Written November, 2009

It was the last day of the Irangate Congressional hearings. Lt. Colonel Oliver North, impressively uniformed, very much in command of the situation, listened attentively as Congressman Lee Hamilton praised North’s many years of dedicated service to the country. Then without warning Hamilton said “but you almost brought a President down”. North did not reply in words, instead he displayied a very subtle lower lip raise, a very tiny pout. The possibility that his covert supply of weapons to the Contras might have damaged President Reagan hurt North. This subtle expression was important because it told those who recognized it that North was not a psychopath, for they don’t care about hurting others.

POUTS: Early in infancy right before a full force cry the lower lip often is pushed up in a prominent pout. Intervention then can often abort the crying episode.
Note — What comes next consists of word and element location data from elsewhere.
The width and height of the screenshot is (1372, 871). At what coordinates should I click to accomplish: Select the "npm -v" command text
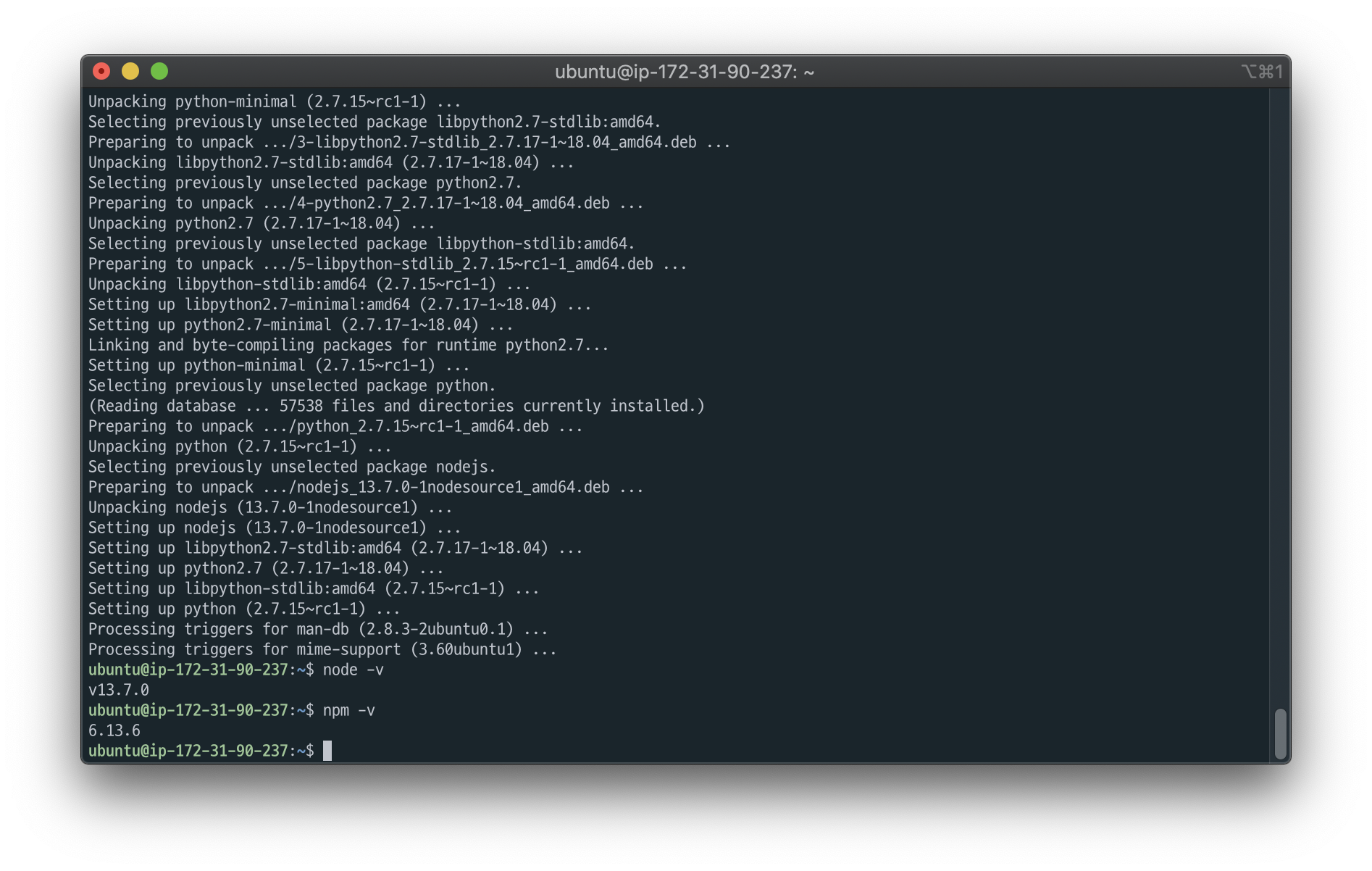coord(348,710)
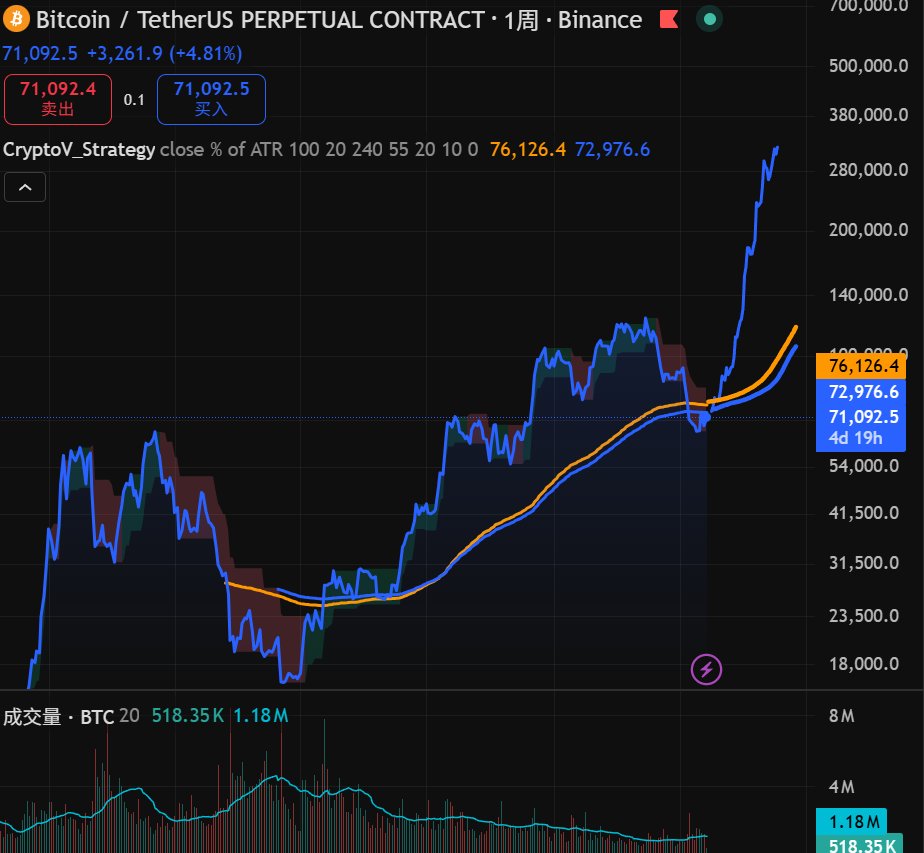Screen dimensions: 924x853
Task: Select the teal 1.18M volume average tag
Action: pyautogui.click(x=852, y=822)
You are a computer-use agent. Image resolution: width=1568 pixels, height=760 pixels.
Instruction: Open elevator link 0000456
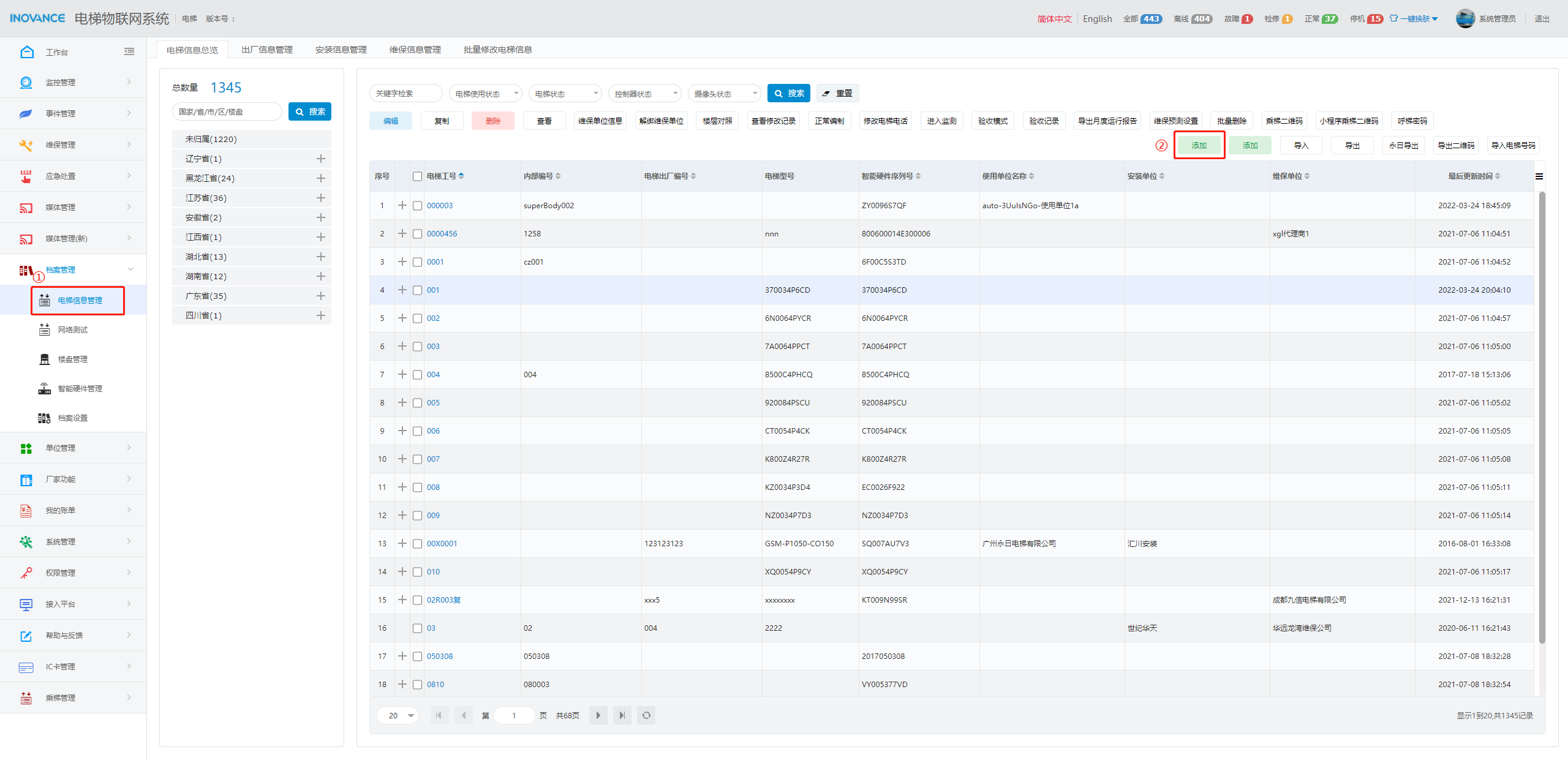[442, 234]
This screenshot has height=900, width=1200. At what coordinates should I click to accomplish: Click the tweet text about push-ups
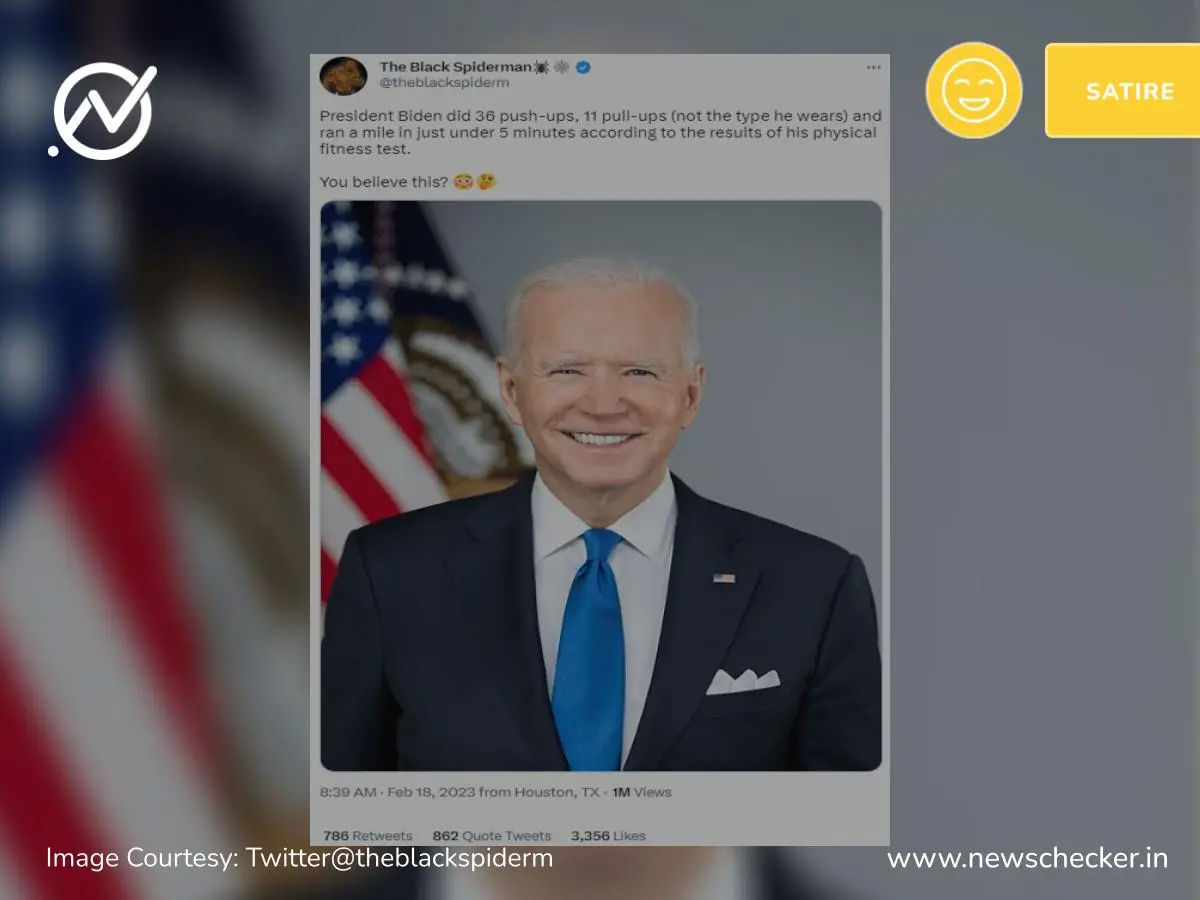598,132
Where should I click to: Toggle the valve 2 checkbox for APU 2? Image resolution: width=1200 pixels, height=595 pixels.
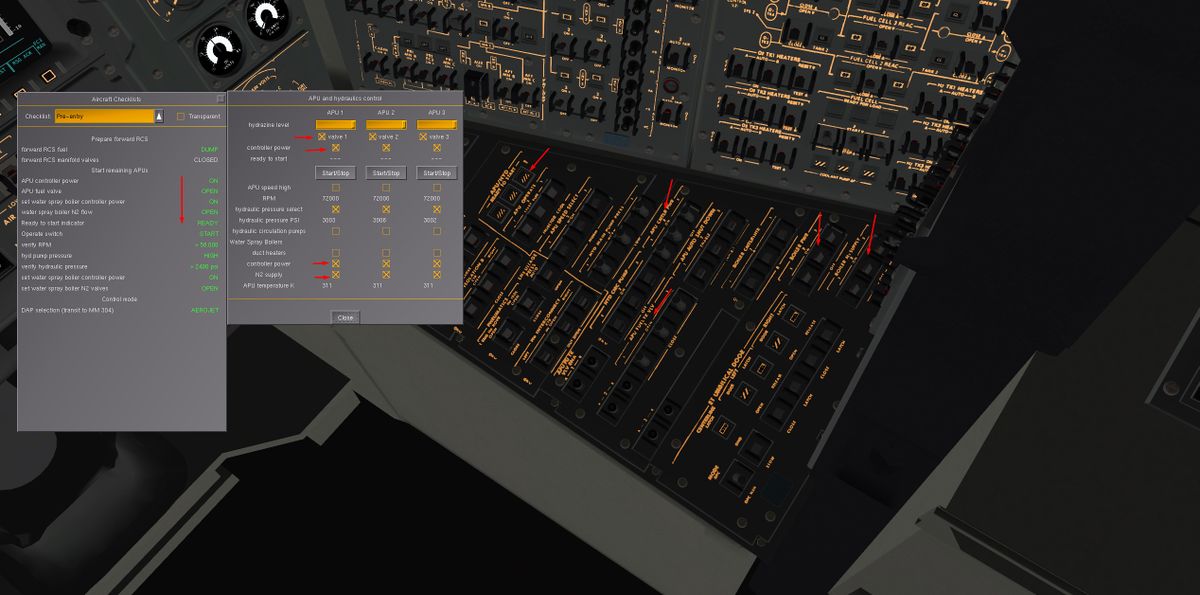[373, 138]
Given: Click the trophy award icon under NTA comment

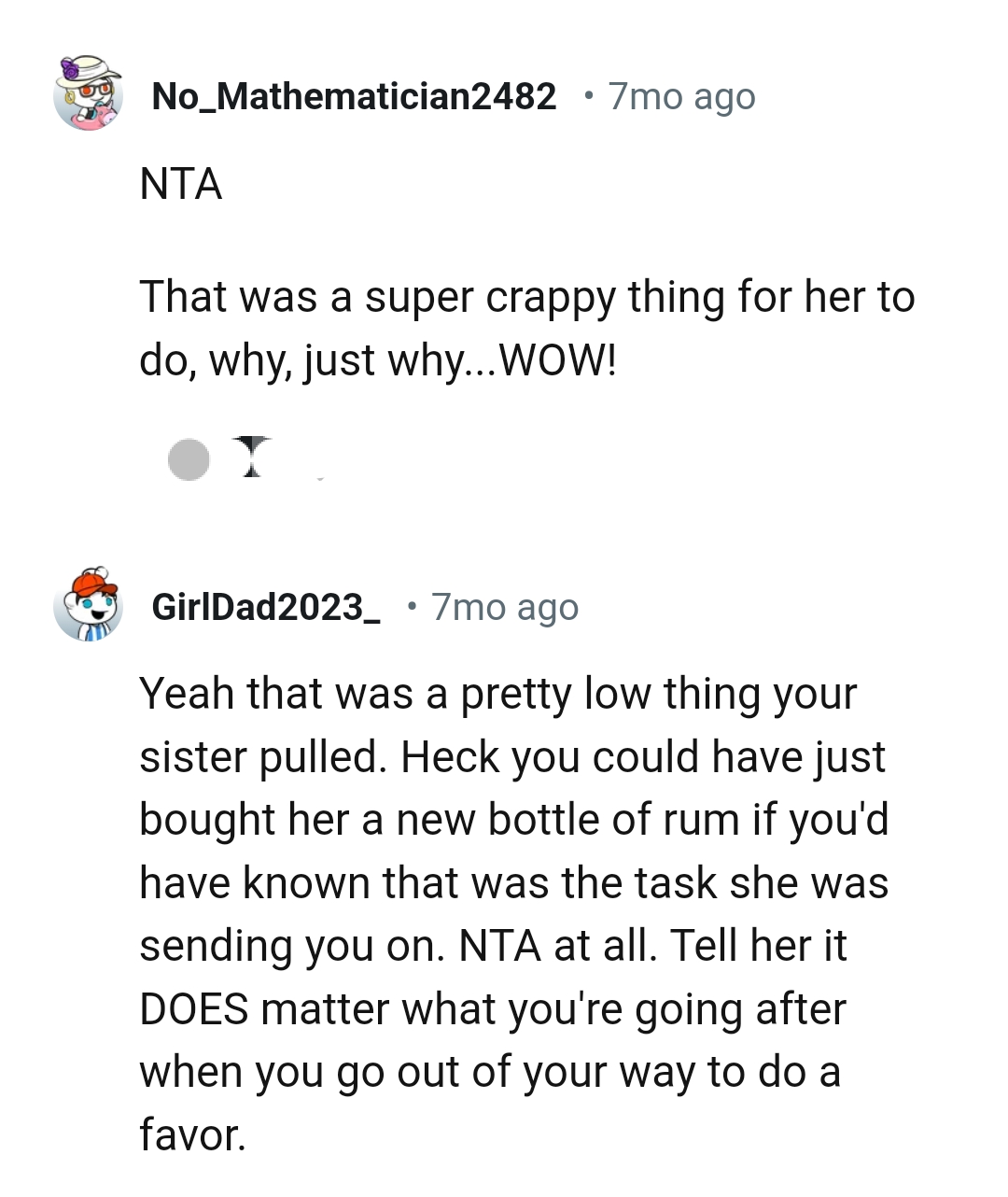Looking at the screenshot, I should (x=254, y=458).
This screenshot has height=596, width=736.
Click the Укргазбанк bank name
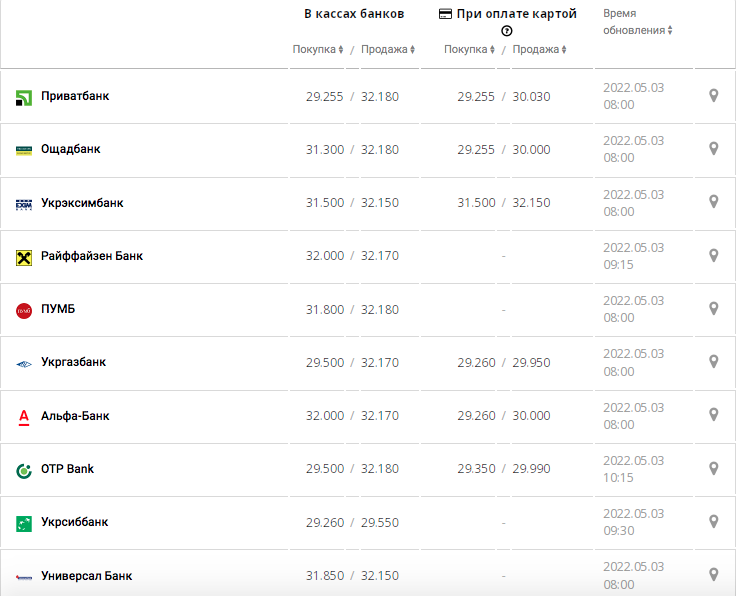[x=73, y=362]
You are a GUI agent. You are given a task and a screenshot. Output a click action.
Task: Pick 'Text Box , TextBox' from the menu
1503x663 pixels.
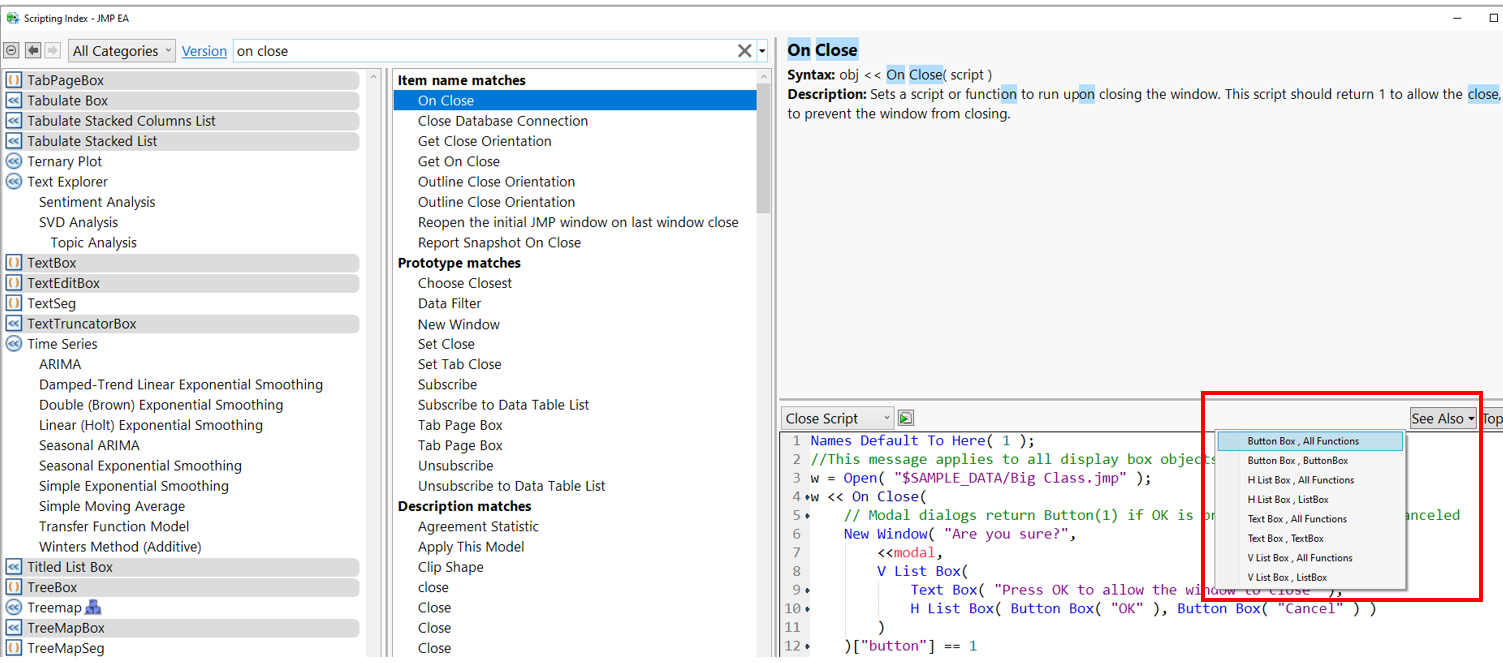pyautogui.click(x=1285, y=538)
But in most adults, especially males, and a Marine officer, all that remains of the cry that leaks out is the subtle, miniature pout.

I have wondered why these subtle expressions have not gotten the attention that micro facial expressions receive. They also can reveal an emotion a person is trying to conceal. But the media – the TV show Lie to Me, and the press – have focused on micros not these minimal, subtle expressions.

In my book TELLING LIES, I only mention them in closing chapters, and didn’t emphasize them as much as current research suggests they deserve. Perhaps also ‘subtle expression’ is too long a moniker, not as snappy as micros. That is why I am adopting the term mini to refer to them. Recent research by a team of English scientists showed that training to recognize minis (with the Subtle Expression Training Tool SETT) improved the ability to identify lies, a little better than training to recognize micros!

In our workshop on Hidden Facial Messages we train people to recognize minis, micros and the clues that a facial expression is false.

Minis can be shown in any part of the face — forehead, eyebrows, eyelids, nose, cheeks, lips, or chin. Sometimes they cut across a number of regions, they can even register across the entire face, but that is less frequent than being restricted to one or two facial regions. Although minis can be as brief as a micro, typically they last longer on the face.

Minis are triggered when:

  1. A person’s deliberate attempt to conceal a strongly felt emotion is not completely successful, so that it leaks out in a mini.
  2. The emotion being felt is very slight, and will quickly pass.
  3. An emotion that is going to grow stronger first begins, revealed in a mini before the person showing it is aware of becoming emotional.

We don’t yet know if there are any differences in the minis’ appearance as a result of what triggered it. I suspect there is not, just as there is no difference in the appearance of a micro resulting from suppression or repression. To accurately interpret minis the observer has to determine what triggered it. Usually that is obvious by the context in which it occurs and the answers to further questions asked of the person who showed the mini.

Learning to identify minis can help establish rapport, allowing people who recognize minis to better calibrate their own behavior. It is useful to the health care provider, the teacher, the salesperson, negotiator and the interrogator. And because it can also betray a concealed emotion recognizing minis is important to anyone who needs to know more than what the other person wishes to reveal.

In my book EMOTIONS REVEALED, and in the workshop Hidden Facial Messages, I explain how to skillfully use the information obtained from minis (and micros) in the workplace, in family life and friendships.

Most people do not recognize minis without training with SETTonline. It takes about an hour for most people to develop the skill to spot minis.

SETT has two parts. In the Learning section the minis for each of the seven universal emotions are displayed one at a time; for example, there are six different minis that register sadness. Each one is shown twice and then held on the screen. In the Practice section minis of all seven emotions are shown in a randomized order and the learner has to judge which of the seven emotions each mini displays. We suggest a slow exposure speed the first time through. At the end of the practice the number correctly judged is displayed. If it is above 85% correct, the exposure speed should be shortened, and the practice repeated. Each time the practice is used the minis are shown in a different randomized order.